The social service groups consisted of problem gambling services, no-interest loan trusts, foodbank managers and budget advisers.
Dunedin Budget Advice Service Shirley Woodrow, speaking at the meeting, said about 80% of clients using the budgeting service had unsustainable debt.
Service assistant manager Andrew Henderson said Dunedin's social service agencies were seeing more employed people and beneficiaries with large debts to multiple lenders at interest rates with ''virtually impossible'' repayments.
Anglican Family Care budget adviser Cheryl Inwood, speaking at the meeting, said because of her clients' unsustainable debt, she was writing more insolvency applications than debt repayment plans.
''Insolvency becomes their only option - their only way out.''
Mr Watkins said the complexities of debt-related social problems in the city meant a collaborative response was urgently needed.
''In the face of people drowning in unsustainable debt, we now recognise that large-scale social change requires broad cross-sector co-ordination.''
The lenders spoke at the meeting, Mr Watkins said.

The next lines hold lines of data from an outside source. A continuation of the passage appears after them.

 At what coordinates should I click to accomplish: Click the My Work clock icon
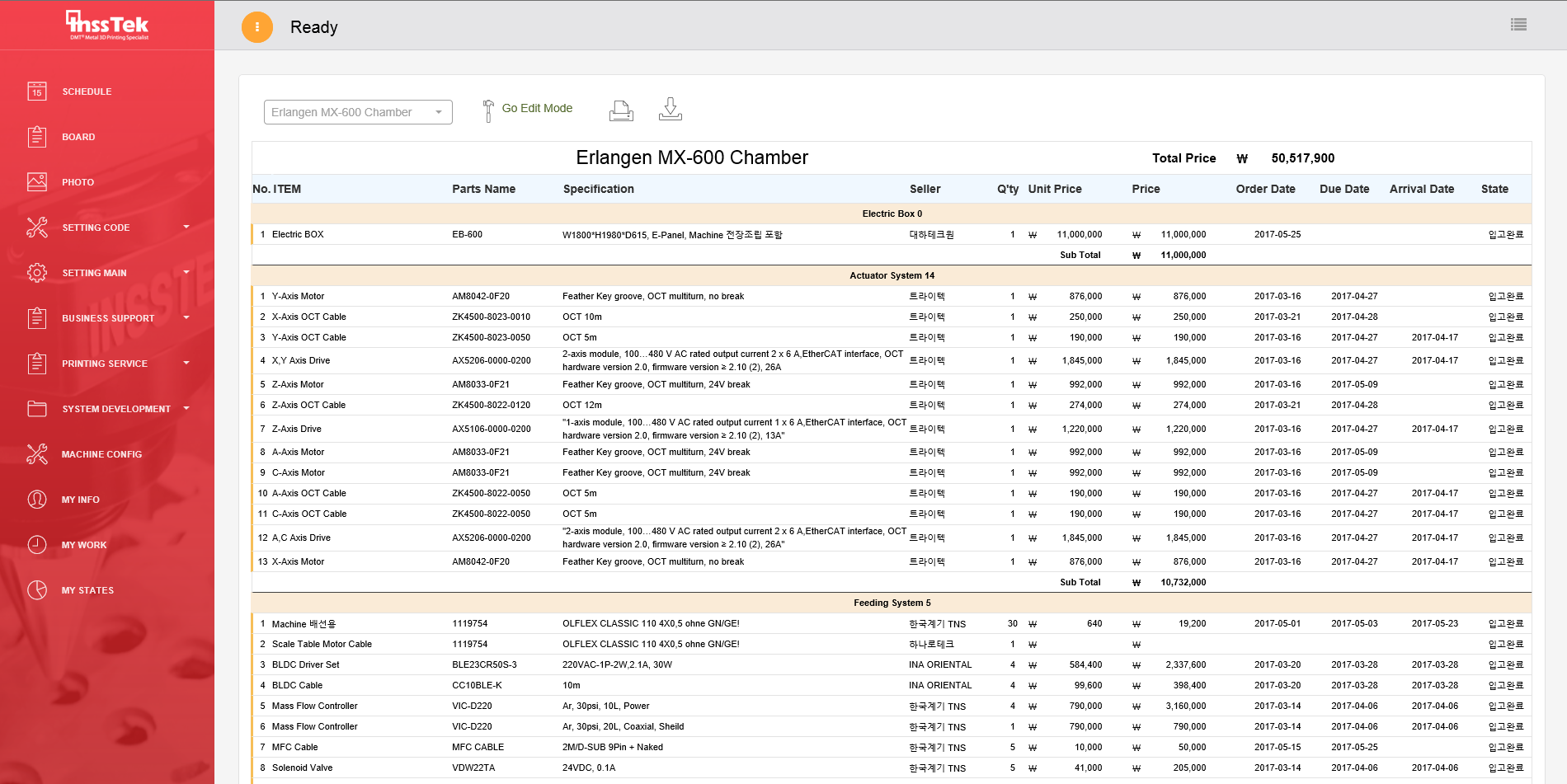coord(37,545)
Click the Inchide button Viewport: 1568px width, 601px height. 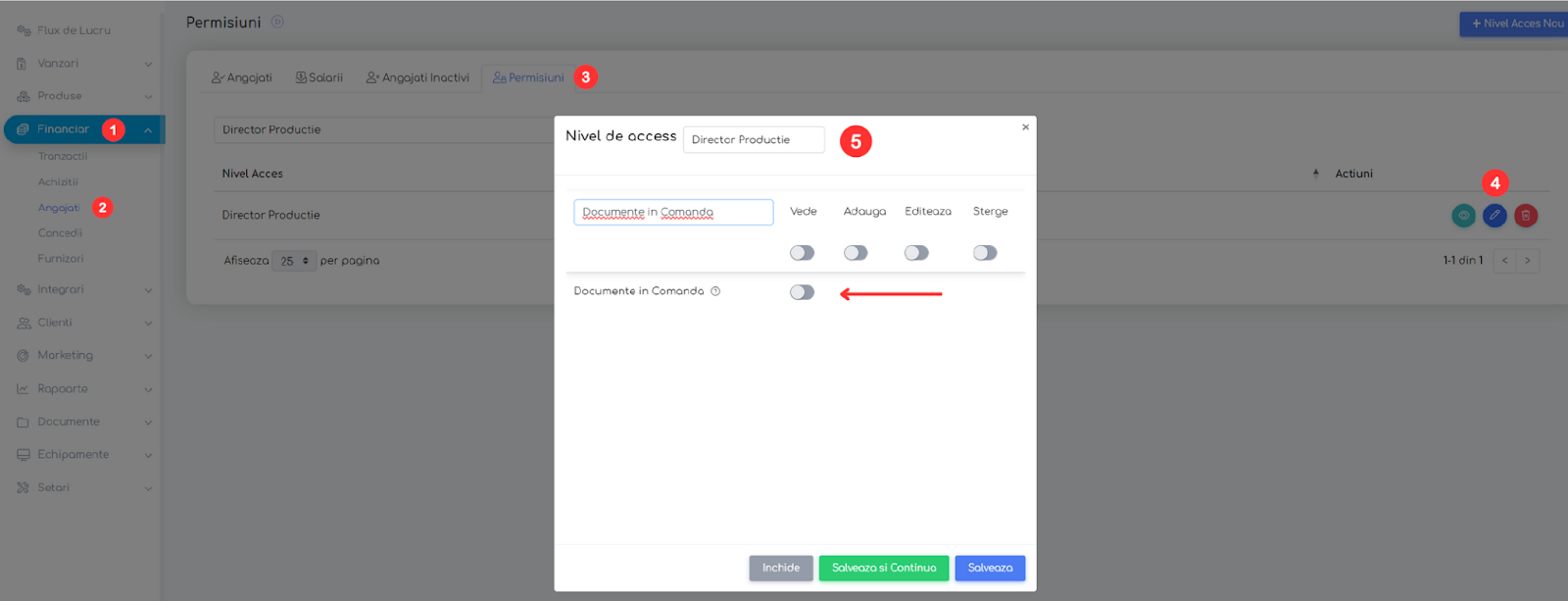(781, 569)
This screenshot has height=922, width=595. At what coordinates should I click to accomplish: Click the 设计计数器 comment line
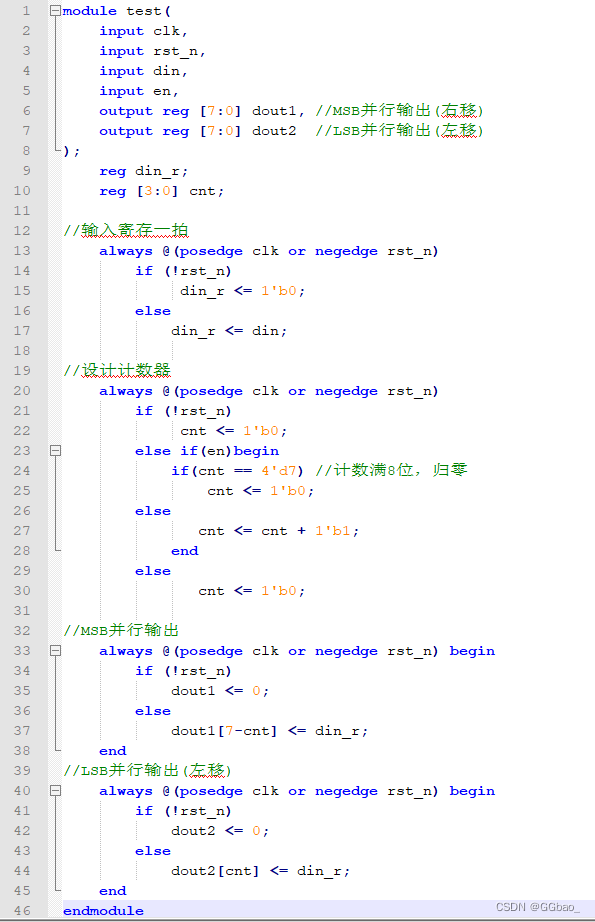117,370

Chasmont Finance manager Mike Holley was aware of loan companies selling unsustainable loans, welcomed a community approach that educated people about the cost of borrowing and supported legislation to protect customers from irresponsible lending, Mr Watkins said.
Home Direct executive chairman Michael Wright said although responsible lending might affect the profits of some organisations, he agreed in the long run it would be better for business to refer vulnerable people to social services rather than give finance they could not afford, Mr Watkins said.
Responsible lending ideas, such as offering budget services to people wanting to access finance, were well received by lenders.
He hoped a closer working relationship between lenders and social services would lead to better protection of vulnerable people.
However, there was the danger if a responsible lender denied someone a loan they might go to a more disreputable lender instead, which could cause serious long-term problems.
Those attending the meeting committed themselves to responsible lending practices and would continue to meet to create a Dunedin-wide memorandum of understanding between lenders and social services.
Commerce and Consumer Affairs Minister Paul Goldsmith announced new consumer credit regulations on Thursday aimed at improving the information lenders gave borrowers.
The information would help borrowers compare the rates and fees offered by all lenders before borrowing money.
The changes would come into effect on June 6 and credit card statements would include a minimum repayment warning, stating how paying only the minimum amount each month would end up costing the consumer more.